​Hollywood goes open source

When you think of open-source software, you think about smartphones, servers, and the cloud. You probably don't think about movies, but you should.
Written by Steven Vaughan-Nichols, Senior Contributing Editor

Out of 200 of the most popular movies of all time, the top 137 were either visual-effects driven or animated. What did many of these blockbusters have in common? They were made with open-source software.

That was the message David Morin, chairman of the Joint Technology Committee on Virtual Production, brought to The Linux Foundation's Open Source Summit in Vancouver, Canada. To help movie makers bring rhyme and reason to open-source film-making, The Linux Foundation had joined forces with The Academy of Motion Picture Arts and Sciences to form the Academy Software Foundation.

The academy is meant to be a neutral forum for open-source developers both in the motion picture and broader media industries to share resources and collaborate on technologies for image creation, visual effects, animation, and sound. The founding members include Blue Sky Studios, Cisco, DreamWorks Animation, Epic Games, Google Cloud, Intel, Walt Disney Studios, and Weta Digital. It's a true marriage of technology and media-driven businesses.

You know those names. You probably don't know the name of the open-source, special-effects programs, such as Alembic, OpenColorIO, or Ptex, but Morin said, "they're very instrumental in the making of movies".

And they're more important than you think. "The last Fast and the Furious movie, for instance, while it looks like a live-action movie, when you know how it was made, it's really by-and-large a computer generated movie," Morin said. "When Paul Walker passed away in the middle of production, he had to be recreated for the duration of the movie."

27 best movies about hacking, ranked

The Academy of Motion Picture Arts and Sciences, which you know best from the Oscars, started looking into organizing the use of open-source in the movies in 2016. The group did so because while open-source software was being used more and more, it came with problems. These included:

  • Versionitis: As more libraries were being used it became harder to coordinate software components. A production pipeline, which had been perfected for a 2016 movie, is likely to have out-of-date components for a 2018 film.
  • Organization: While volunteers tried to track these changes, they didn't have the funding or resources needed to go beyond recording changes.
  • Funding: Many open-source programs had lost their maintainers due to getting jobs elsewhere or for lack of funding.
  • Licensing: As all open-source developers know, sooner or later licensing becomes an issue. That's especially true in the motion-picture industry, which is hyper aware of copyright and other intellectual property (IP) issues.

So, the overall mission is to increase the quality and quantity of open-source contributions by developing a governance model, legal framework, and community infrastructure that makes it easier to both develop and use open-source software.

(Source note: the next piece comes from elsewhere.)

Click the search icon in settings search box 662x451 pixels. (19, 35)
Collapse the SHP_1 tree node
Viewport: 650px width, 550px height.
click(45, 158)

In more detail, the goals are:

  • Provide a neutral forum to coordinate cross-project efforts, establish best practices, and share resources across the motion picture and broader media industries.
  • Develop an open continuous integration (CI) and build infrastructure to enable reference builds from the community and alleviate issues caused by siloed development.
  • Provide individuals and organizations with a clear path for participation and code contribution.
  • Streamline development for build and runtime environments through the sharing of open-source build configurations, scripts, and recipes.
  • Provide better, more consistent licensing through a shared licensing template.

Developers interested in learning more or contributing can join Academy Software Foundation mailing list.

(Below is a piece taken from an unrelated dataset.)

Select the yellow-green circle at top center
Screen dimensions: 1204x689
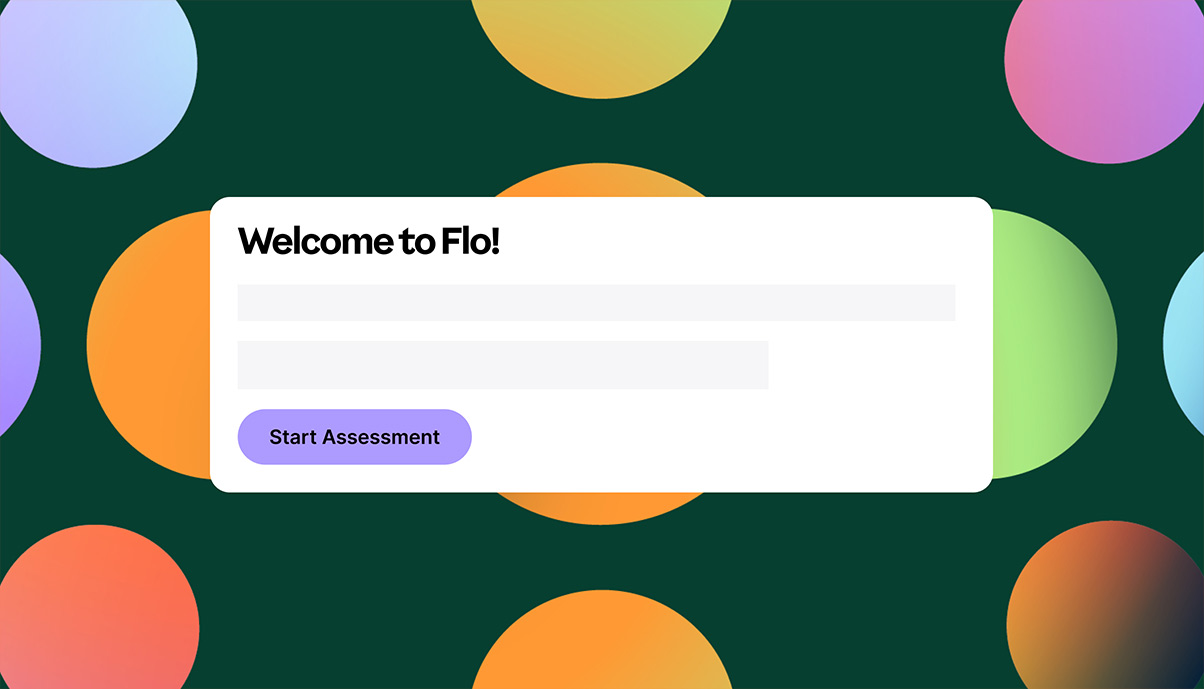coord(601,45)
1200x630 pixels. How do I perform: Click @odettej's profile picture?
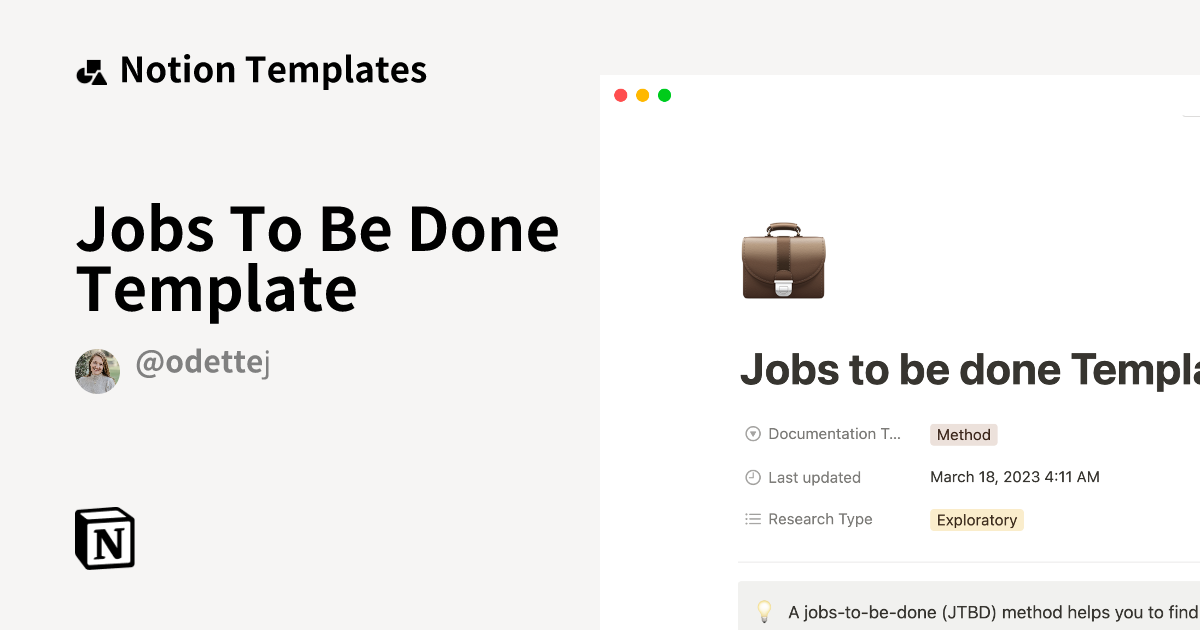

Morin added, "In the last 25 years, software engineers have played an increasing role in the most successful movies of our time. The Academy Software Foundation is set to provide funding, structure, and infrastructure for the open-source community, so that engineers can continue to collaborate and accelerate software development for movie making and other media for the next 25 years."

Rob Bredow, SVP, executive creative director, and head of Industrial Light & Magic, said, "Developers and engineers across the industry are constantly working to find new ways to bring images to life, and open source enables them to start with a solid foundation while focusing on solving unique, creative challenges rather than reinventing the wheel."

If you'd like to get into the movie business, now's your chance. "We're welcoming all the help we can get to set up the foundation," Morin concluded. "Writing code today is perhaps the most powerful activity that you can do to make movies. If you're interested, don't hesitate to join us."